## Collected data
========

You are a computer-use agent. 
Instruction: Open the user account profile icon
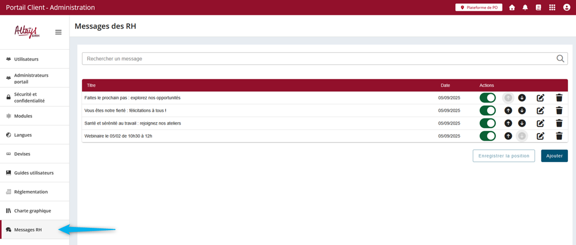click(566, 8)
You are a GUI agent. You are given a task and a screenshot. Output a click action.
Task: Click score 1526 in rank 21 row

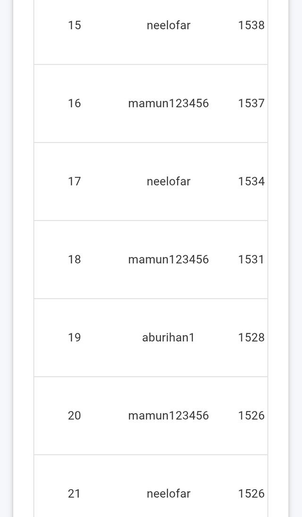pyautogui.click(x=251, y=494)
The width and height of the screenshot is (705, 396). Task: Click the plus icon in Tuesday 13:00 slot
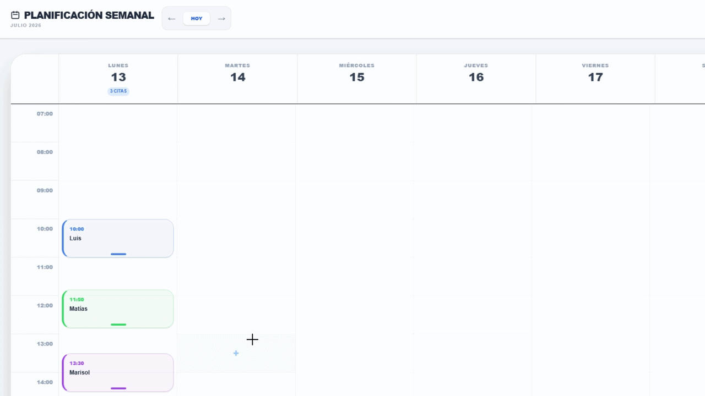click(236, 353)
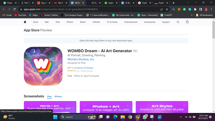Image resolution: width=215 pixels, height=121 pixels.
Task: Open the browser extensions puzzle icon
Action: (x=195, y=9)
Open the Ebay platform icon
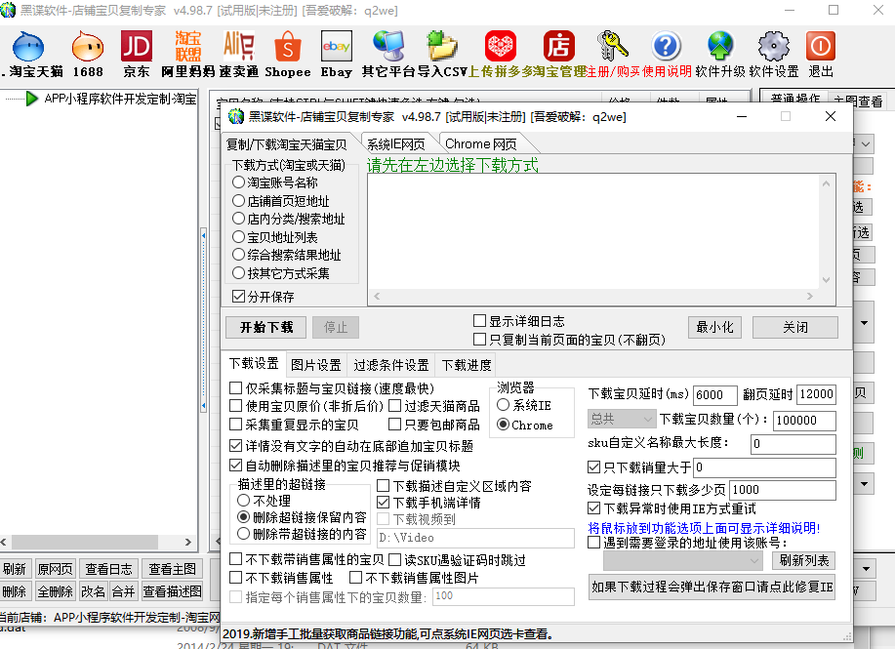 coord(337,47)
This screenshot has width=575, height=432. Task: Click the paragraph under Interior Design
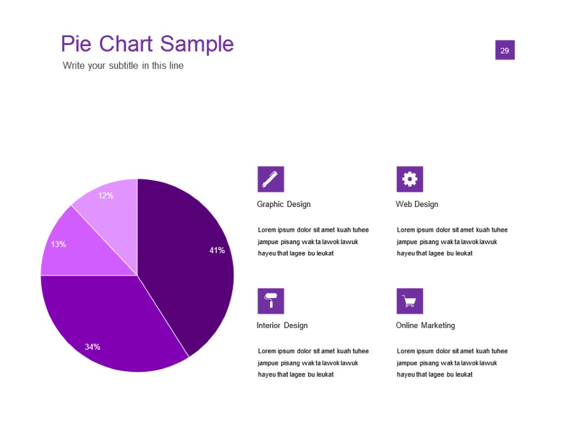(x=313, y=363)
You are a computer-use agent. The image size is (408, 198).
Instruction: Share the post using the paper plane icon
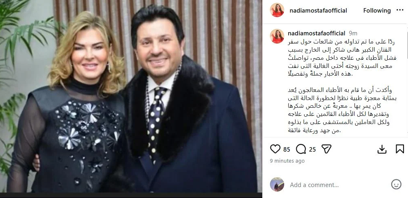(326, 149)
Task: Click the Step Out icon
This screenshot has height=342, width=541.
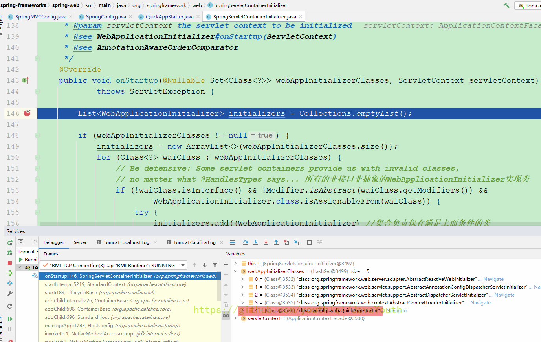Action: tap(276, 242)
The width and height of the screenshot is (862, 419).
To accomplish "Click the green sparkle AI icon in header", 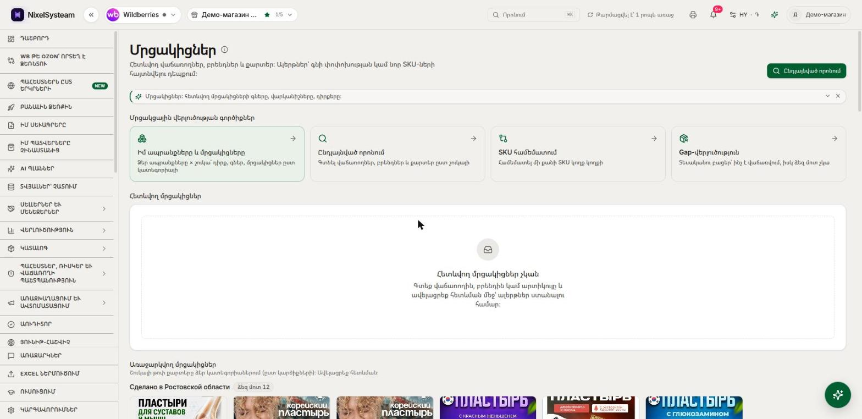I will click(775, 15).
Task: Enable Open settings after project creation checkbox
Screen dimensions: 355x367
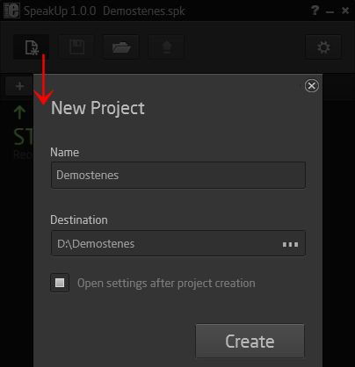Action: [60, 283]
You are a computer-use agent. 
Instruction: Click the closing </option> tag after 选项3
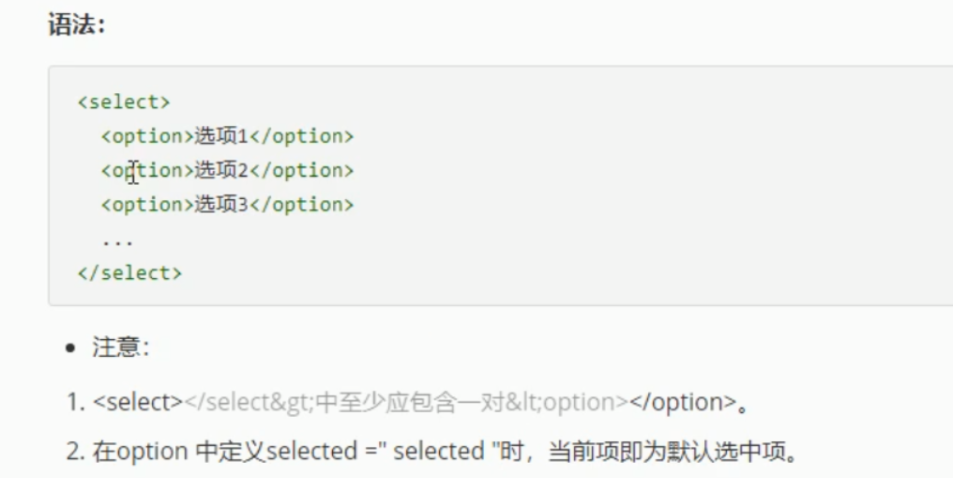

========

Which lines above include the word "agent"? Pick them out and copy them.

## Task result
You are a computer-use agent. 
You are a GUI agent. You are given a task and a screenshot. Output a click action.
You are a computer-use agent. The image size is (408, 198).
You are a computer-use agent. 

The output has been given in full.